* Recorded information
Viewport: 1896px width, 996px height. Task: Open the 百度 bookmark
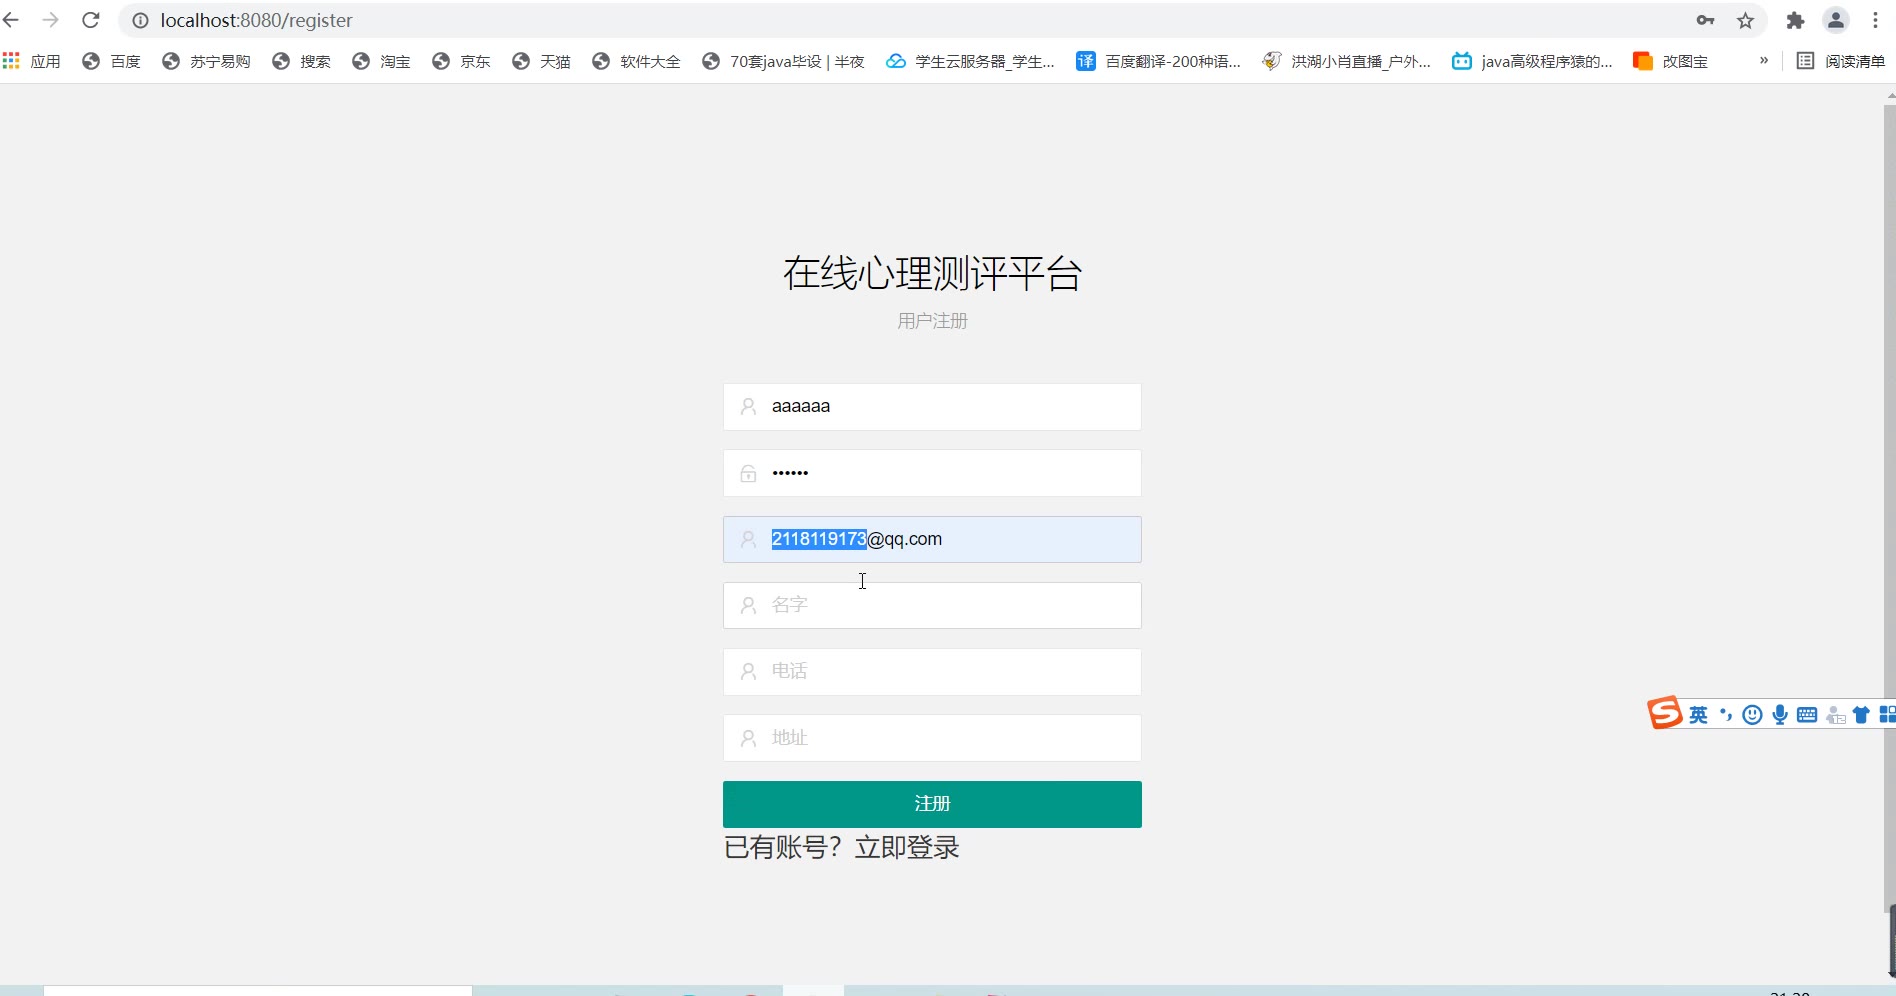(112, 61)
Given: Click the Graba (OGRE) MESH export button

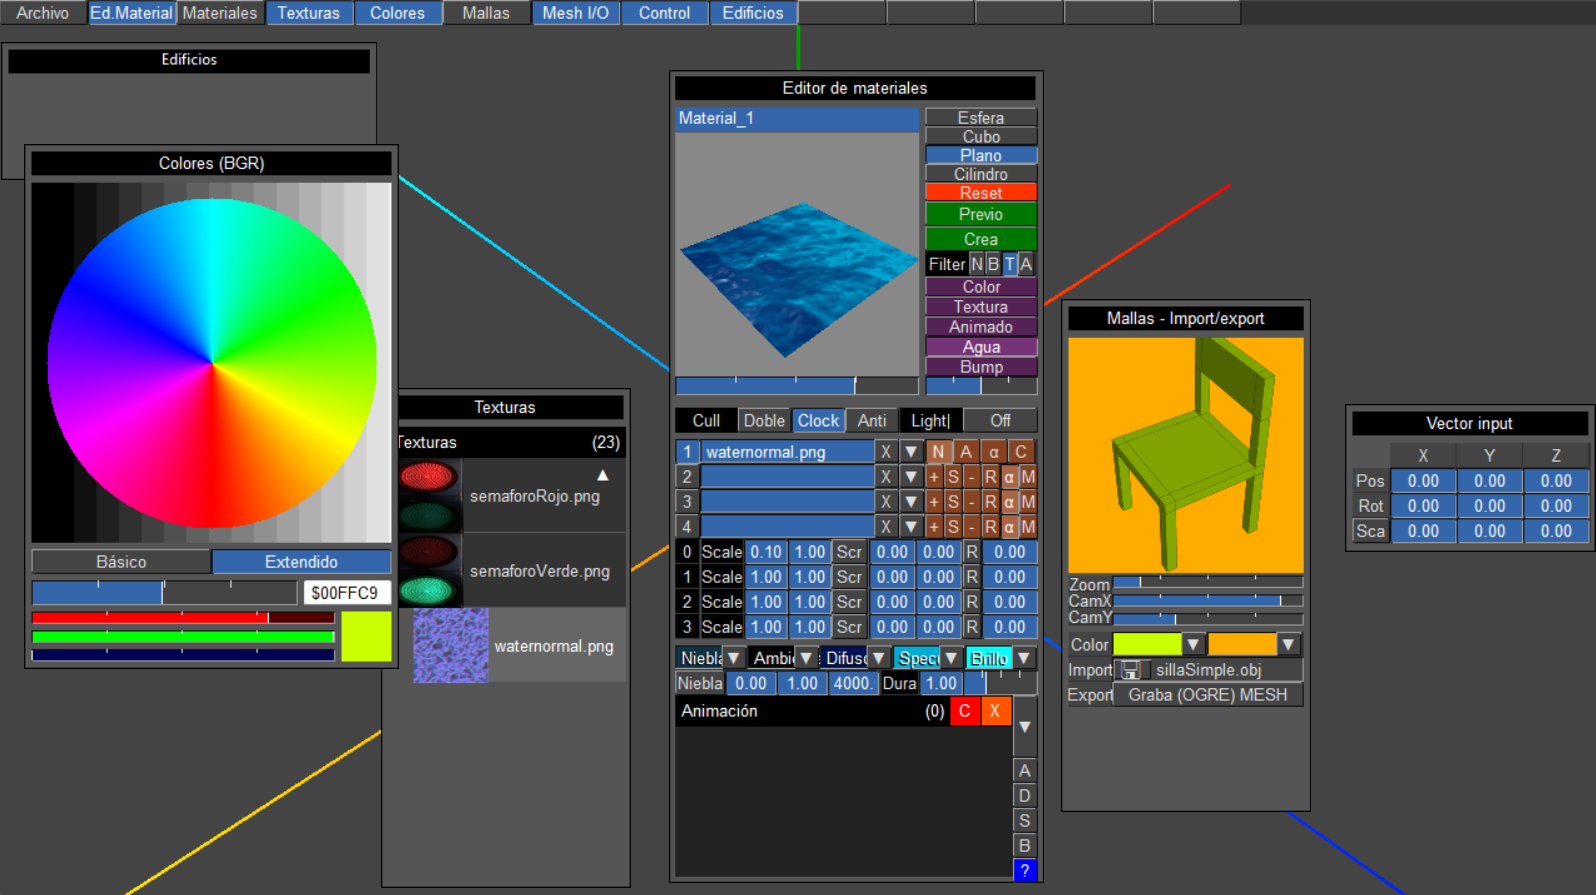Looking at the screenshot, I should click(x=1207, y=695).
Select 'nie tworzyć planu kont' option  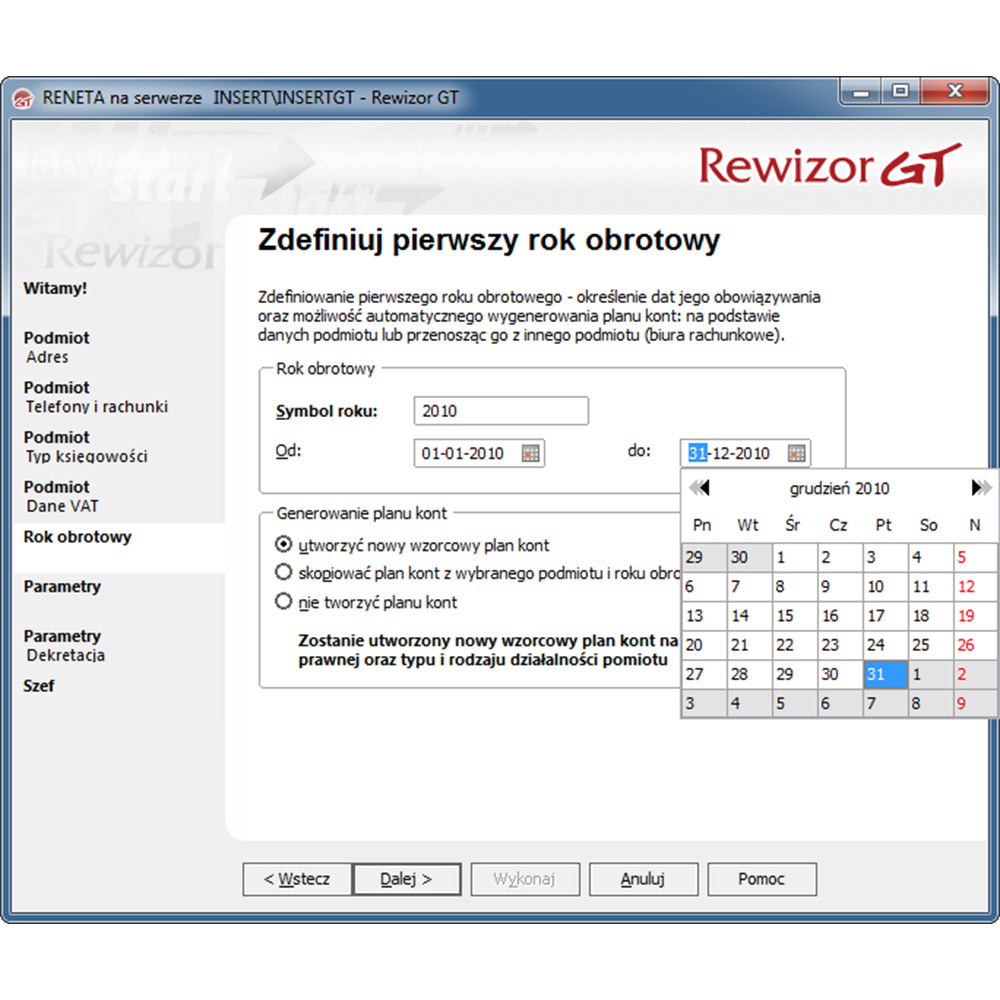(283, 602)
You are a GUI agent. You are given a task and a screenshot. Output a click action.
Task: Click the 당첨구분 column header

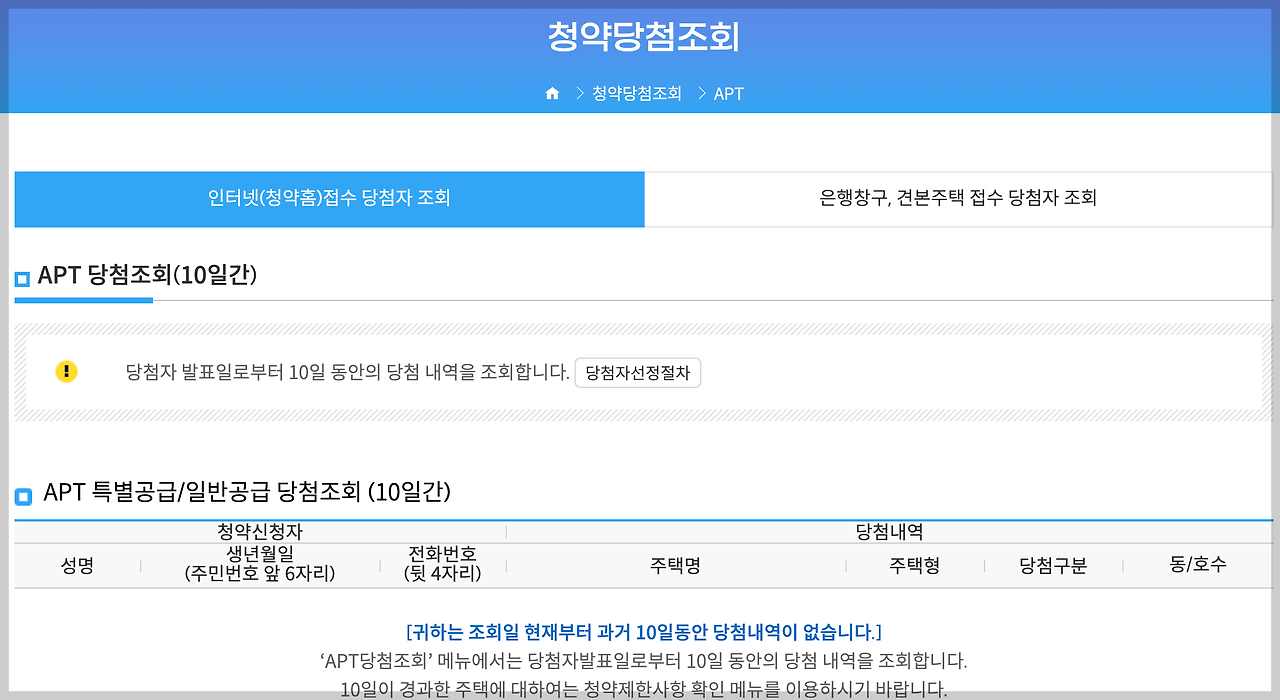tap(1053, 565)
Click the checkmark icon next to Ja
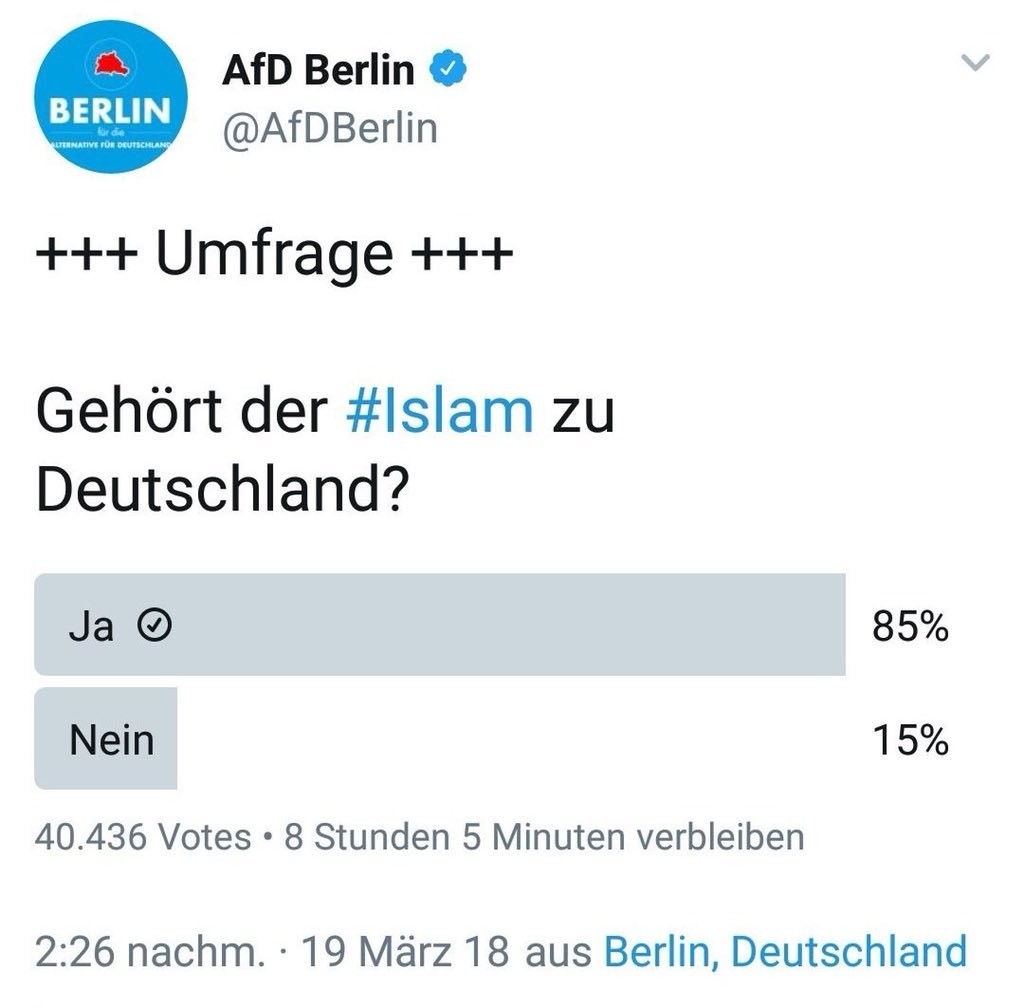This screenshot has width=1024, height=1008. click(x=153, y=626)
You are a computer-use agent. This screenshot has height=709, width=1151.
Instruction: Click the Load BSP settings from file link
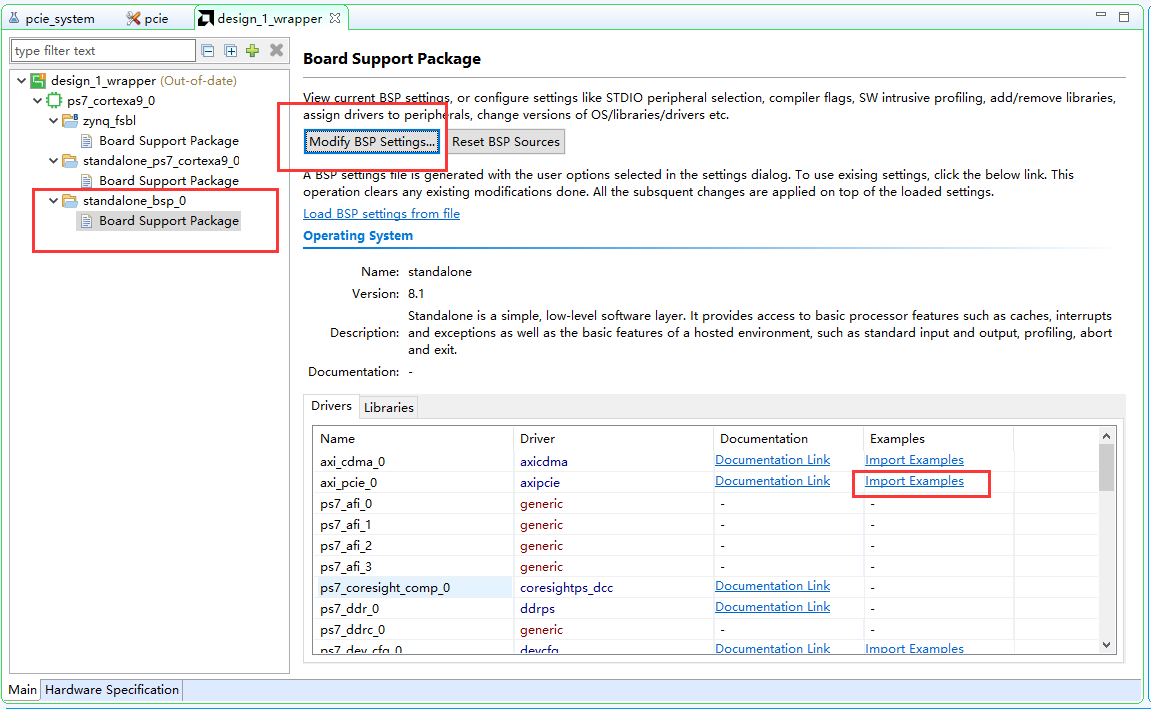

* Task to carry out
Exactly the lines from the line that contains "Click the checkmark icon next to Ja" through the last line above, and no other lines, must be output, with pictures excluded.

* Answer for the task
Click the checkmark icon next to Ja
This screenshot has width=1024, height=1008. click(x=153, y=626)
You are a computer-use agent. This screenshot has height=709, width=1151.
Instruction: Click the Load BSP settings from file link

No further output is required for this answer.